◆ Stored data:
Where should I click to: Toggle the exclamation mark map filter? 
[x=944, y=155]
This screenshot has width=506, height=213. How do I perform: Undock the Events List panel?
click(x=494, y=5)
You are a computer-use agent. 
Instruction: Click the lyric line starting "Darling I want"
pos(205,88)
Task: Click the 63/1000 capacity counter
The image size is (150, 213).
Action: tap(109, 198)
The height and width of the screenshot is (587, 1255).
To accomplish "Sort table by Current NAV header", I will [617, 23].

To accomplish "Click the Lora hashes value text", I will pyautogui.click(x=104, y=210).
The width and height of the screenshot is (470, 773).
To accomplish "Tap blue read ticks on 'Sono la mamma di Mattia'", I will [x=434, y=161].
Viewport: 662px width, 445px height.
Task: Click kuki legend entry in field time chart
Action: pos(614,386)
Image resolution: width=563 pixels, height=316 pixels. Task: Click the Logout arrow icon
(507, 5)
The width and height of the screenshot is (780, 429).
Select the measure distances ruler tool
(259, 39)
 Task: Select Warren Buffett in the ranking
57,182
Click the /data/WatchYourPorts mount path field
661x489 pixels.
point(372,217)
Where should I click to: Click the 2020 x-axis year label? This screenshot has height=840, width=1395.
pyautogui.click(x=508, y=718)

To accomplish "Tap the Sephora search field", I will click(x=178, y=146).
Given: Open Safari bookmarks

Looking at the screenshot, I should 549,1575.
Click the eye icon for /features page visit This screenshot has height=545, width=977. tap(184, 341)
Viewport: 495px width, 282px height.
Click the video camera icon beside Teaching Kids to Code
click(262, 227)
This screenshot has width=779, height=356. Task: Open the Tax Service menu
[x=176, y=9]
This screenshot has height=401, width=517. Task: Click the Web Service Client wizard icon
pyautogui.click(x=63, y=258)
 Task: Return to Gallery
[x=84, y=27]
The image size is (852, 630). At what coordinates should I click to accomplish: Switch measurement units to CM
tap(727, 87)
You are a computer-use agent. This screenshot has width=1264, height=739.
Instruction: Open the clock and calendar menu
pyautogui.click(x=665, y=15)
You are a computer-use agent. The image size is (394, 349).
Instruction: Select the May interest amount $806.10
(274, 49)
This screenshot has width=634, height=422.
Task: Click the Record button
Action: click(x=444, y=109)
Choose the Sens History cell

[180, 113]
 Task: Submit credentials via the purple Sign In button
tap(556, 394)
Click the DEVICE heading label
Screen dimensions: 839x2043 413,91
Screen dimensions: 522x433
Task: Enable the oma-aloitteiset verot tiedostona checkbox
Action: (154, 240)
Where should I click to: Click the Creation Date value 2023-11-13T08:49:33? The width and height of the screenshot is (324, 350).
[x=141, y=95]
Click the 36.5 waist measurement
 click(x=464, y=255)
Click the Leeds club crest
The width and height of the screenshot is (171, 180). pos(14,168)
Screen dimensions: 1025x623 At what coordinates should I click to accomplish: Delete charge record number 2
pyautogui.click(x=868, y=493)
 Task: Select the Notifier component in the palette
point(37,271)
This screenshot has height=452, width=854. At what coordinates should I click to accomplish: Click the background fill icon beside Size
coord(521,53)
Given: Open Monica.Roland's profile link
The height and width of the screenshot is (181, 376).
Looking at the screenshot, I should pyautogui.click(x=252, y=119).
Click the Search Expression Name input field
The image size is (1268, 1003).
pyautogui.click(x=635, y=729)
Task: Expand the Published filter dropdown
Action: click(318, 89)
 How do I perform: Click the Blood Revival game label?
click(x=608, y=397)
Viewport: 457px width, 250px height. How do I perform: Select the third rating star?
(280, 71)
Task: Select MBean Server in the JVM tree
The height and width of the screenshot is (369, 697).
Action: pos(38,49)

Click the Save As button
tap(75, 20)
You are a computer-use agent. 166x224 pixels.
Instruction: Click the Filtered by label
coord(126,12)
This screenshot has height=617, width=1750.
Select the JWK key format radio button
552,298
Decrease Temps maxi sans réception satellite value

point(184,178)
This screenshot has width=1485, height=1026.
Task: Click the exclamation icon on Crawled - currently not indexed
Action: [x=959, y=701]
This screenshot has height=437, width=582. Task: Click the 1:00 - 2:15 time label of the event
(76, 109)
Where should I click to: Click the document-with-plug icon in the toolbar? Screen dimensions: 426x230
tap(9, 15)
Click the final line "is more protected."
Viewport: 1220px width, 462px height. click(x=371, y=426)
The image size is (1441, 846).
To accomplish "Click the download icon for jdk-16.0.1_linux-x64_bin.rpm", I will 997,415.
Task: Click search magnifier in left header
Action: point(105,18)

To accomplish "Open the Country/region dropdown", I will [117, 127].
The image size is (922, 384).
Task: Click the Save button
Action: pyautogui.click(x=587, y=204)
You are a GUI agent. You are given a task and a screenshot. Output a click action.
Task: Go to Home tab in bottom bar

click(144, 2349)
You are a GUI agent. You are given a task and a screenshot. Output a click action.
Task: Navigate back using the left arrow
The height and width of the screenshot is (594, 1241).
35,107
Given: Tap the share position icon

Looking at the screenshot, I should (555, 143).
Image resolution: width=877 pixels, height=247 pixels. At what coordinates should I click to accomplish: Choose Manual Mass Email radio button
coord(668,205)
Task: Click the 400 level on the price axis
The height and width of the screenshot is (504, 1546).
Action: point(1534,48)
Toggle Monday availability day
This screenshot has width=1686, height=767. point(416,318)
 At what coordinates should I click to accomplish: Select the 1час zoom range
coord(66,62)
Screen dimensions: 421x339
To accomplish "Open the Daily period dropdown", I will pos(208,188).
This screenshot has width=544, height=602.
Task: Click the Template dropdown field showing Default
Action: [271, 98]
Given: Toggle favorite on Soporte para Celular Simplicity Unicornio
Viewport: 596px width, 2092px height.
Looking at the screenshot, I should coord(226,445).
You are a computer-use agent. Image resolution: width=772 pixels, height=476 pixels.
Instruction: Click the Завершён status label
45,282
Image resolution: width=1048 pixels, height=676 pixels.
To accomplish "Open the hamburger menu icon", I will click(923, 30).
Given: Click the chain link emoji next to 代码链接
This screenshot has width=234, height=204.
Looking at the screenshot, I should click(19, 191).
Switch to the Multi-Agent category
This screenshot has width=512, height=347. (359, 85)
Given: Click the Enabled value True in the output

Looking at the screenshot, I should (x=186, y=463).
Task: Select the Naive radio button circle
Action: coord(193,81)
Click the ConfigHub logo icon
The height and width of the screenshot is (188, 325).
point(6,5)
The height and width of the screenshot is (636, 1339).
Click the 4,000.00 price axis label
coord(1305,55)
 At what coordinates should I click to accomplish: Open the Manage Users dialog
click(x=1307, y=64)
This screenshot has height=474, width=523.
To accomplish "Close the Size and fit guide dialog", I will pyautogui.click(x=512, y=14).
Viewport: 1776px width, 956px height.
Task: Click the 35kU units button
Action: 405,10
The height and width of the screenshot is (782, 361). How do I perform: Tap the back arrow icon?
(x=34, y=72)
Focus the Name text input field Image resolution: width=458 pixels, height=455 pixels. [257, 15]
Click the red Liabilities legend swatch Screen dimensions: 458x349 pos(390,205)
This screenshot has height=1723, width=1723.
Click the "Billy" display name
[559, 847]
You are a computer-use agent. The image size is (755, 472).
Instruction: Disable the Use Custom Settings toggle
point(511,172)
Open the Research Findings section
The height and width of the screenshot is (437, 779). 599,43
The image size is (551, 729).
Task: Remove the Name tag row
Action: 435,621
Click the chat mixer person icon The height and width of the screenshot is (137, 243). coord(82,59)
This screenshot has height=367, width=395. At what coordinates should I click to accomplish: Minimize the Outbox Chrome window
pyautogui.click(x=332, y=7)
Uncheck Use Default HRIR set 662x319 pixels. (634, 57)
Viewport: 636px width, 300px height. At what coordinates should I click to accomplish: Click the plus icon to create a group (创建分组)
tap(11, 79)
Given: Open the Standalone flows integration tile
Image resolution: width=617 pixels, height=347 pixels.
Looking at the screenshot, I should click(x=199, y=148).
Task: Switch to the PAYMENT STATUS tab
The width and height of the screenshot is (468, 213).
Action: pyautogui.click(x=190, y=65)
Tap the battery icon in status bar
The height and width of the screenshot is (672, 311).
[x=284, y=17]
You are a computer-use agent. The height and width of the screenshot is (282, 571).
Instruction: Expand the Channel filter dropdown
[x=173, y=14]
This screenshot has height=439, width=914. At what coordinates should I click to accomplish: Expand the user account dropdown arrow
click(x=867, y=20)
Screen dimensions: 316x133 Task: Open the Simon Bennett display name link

◆ The task: Reproduce each line of the records in which the word "text" appears.

◆ Solution to the problem:
To accomplish "Click the Lora hashes value text", I will pyautogui.click(x=104, y=210).
Focus the Name text input field Image resolution: width=458 pixels, height=455 pixels. [257, 15]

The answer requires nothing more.